2. Represents vesting of one-fourth of restricted stock units granted on March 20, 2019. The balance of the award is scheduled to vest on March 20, 2022 (1,395 shares) and March 20, 2023 (1,396 shares). Each unit converts into a share of common stock on a one-for-one basis.
3. Represents vesting of 3,208 restricted stock units granted on April 3, 2020. The balance of the award is scheduled to vest on March 20, 2022. Each unit converts into a share of common stock on a one-for-one basis.
4. Represents vesting of one-fourth of restricted stock units granted on April 3, 2020. The balance of the award is scheduled to vest in three equal installments on each of March 20, 2022, March 20, 2023 and March 20, 2024.
5. The restricted stock units are scheduled to vest in three equal annual installments beginning on March 20, 2022. Each unit converts into a share of common stock on a one-for-one basis.
6. The restricted stock units are scheduled to cliff vest on March 20, 2024, contingent upon the achievement of a performance goal. If the performance goal is not met by December 31, 2023, all restricted stock units are forfeited. Each unit converts into a share of common stock on a one-for-one basis.

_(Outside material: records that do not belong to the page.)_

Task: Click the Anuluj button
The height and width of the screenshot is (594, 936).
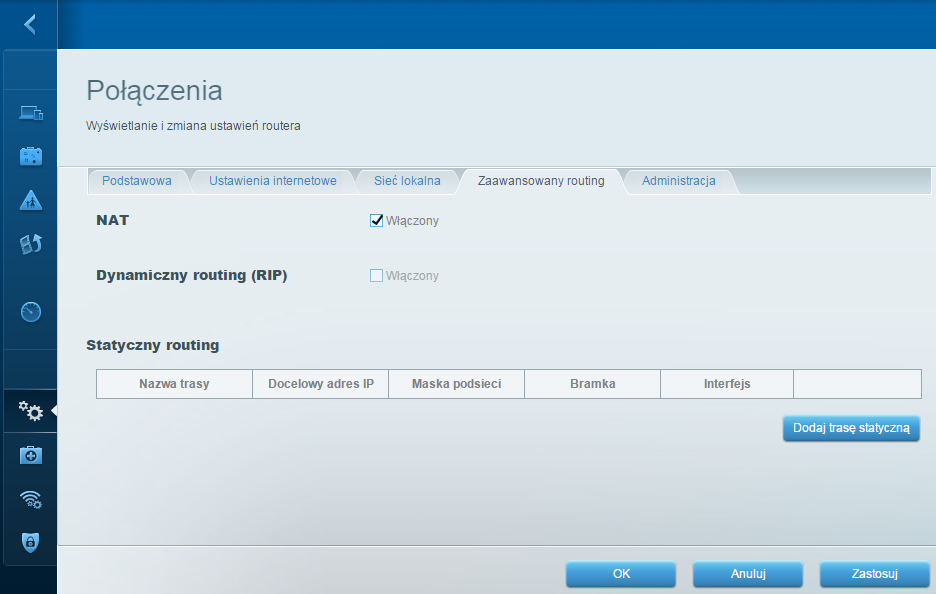Action: [x=748, y=574]
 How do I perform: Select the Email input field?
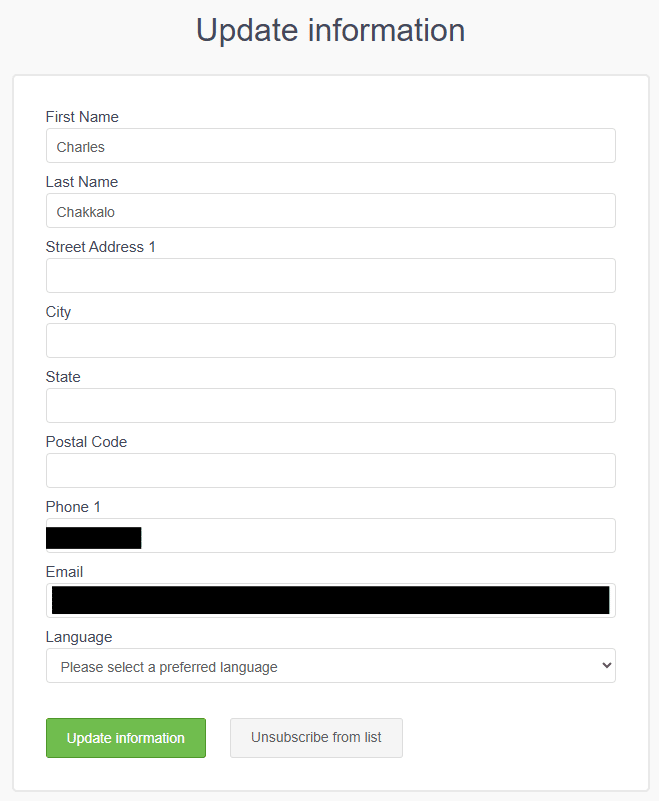[330, 600]
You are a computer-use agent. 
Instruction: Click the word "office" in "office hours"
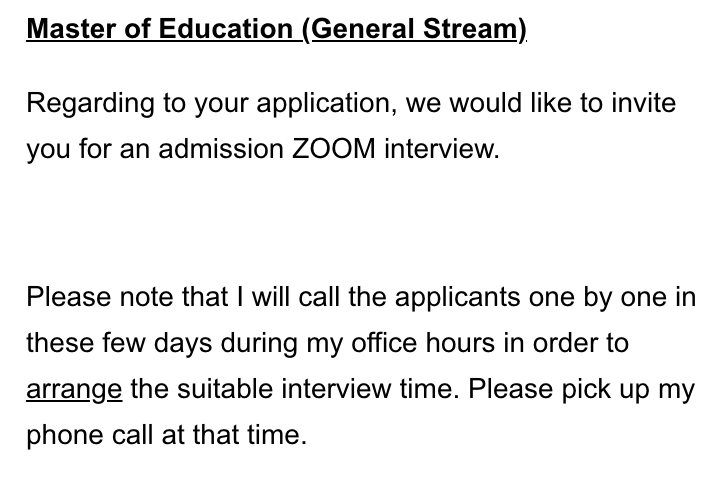pyautogui.click(x=384, y=343)

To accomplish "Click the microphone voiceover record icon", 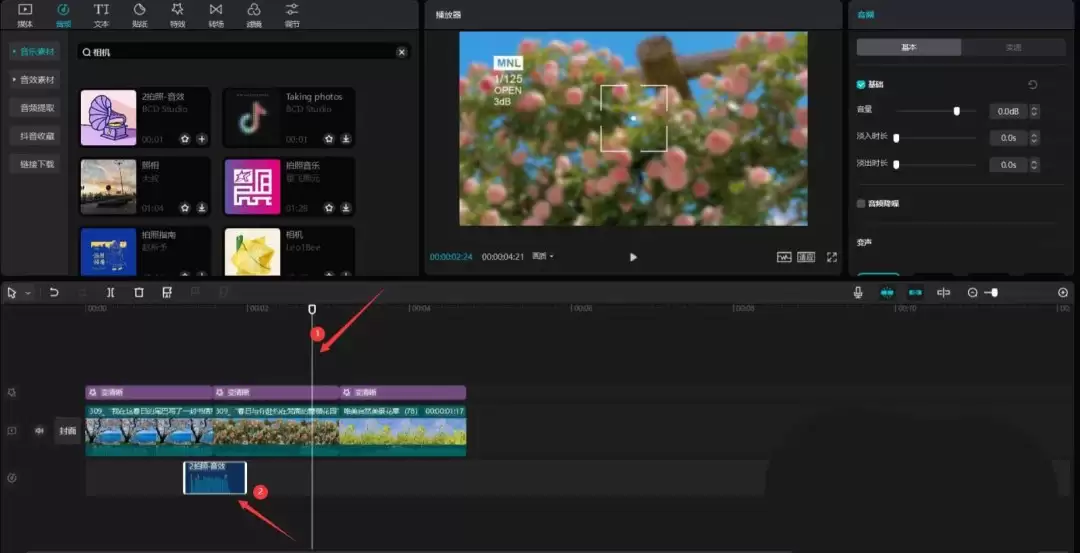I will (857, 293).
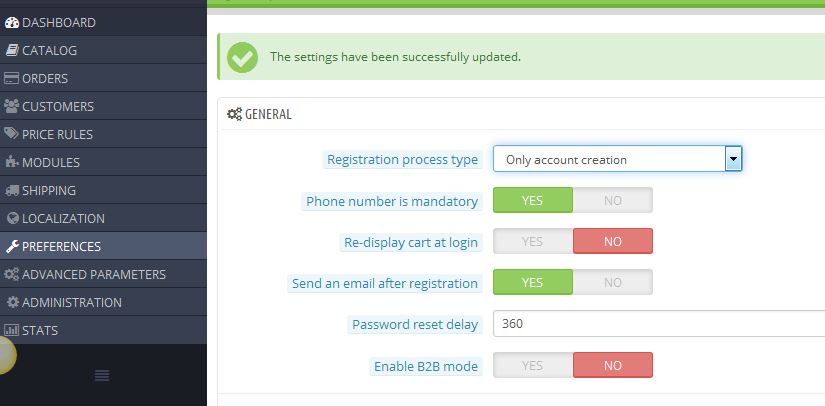825x406 pixels.
Task: Click the Dashboard gauge icon
Action: coord(12,22)
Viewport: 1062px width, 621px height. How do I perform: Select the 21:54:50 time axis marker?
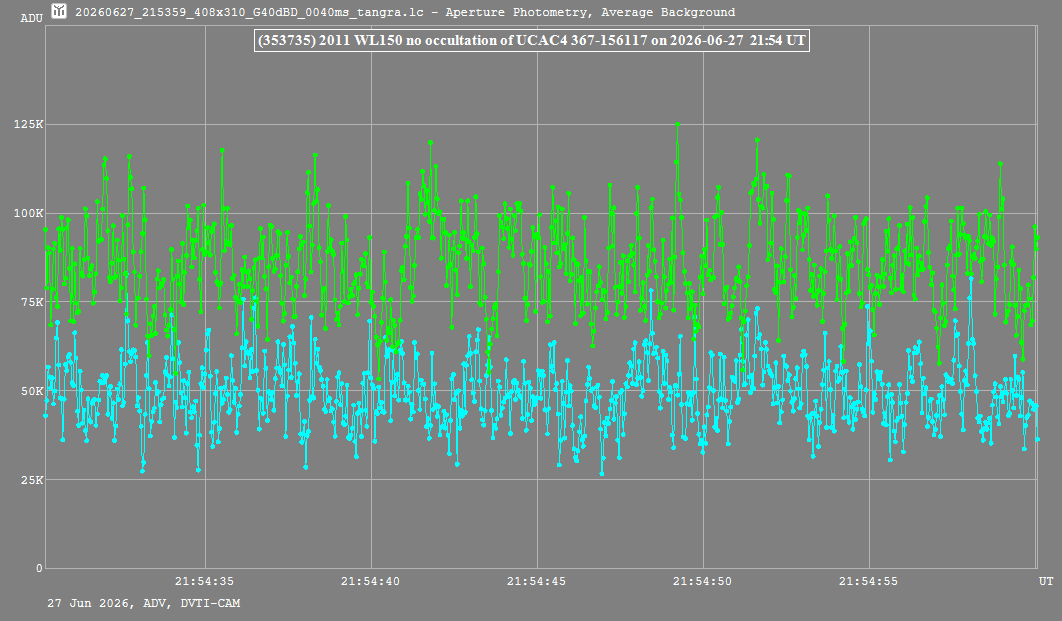(702, 581)
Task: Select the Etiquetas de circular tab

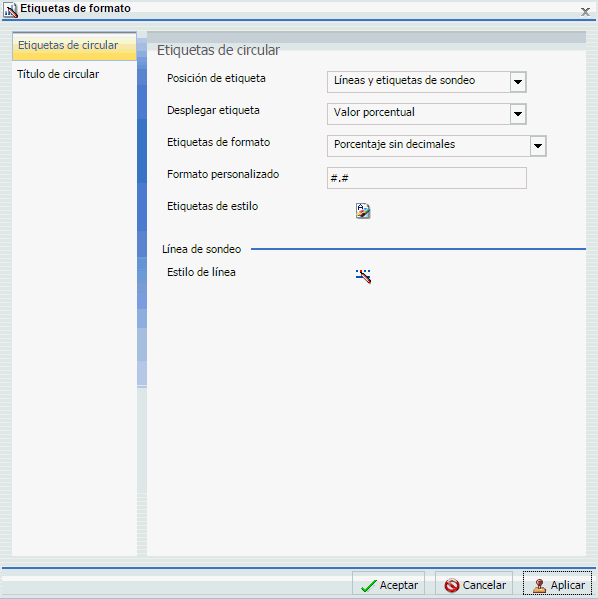Action: [74, 46]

/s/ Melissa Bengtson, attorney-in-fact for Stephen E. Richardson 03/23/2021
** Signature of Reporting Person Date
Reminder: Report on a separate line for each class of securities beneficially owned directly or indirectly.
* If the form is filed by more than one reporting person, see Instruction 4 (b)(v).
** Intentional misstatements or omissions of facts constitute Federal Criminal Violations See 18 U.S.C. 1001 and 15 U.S.C. 78ff(a).
Note: File three copies of this Form, one of which must be manually signed. If space is insufficient, see Instruction 6 for procedure.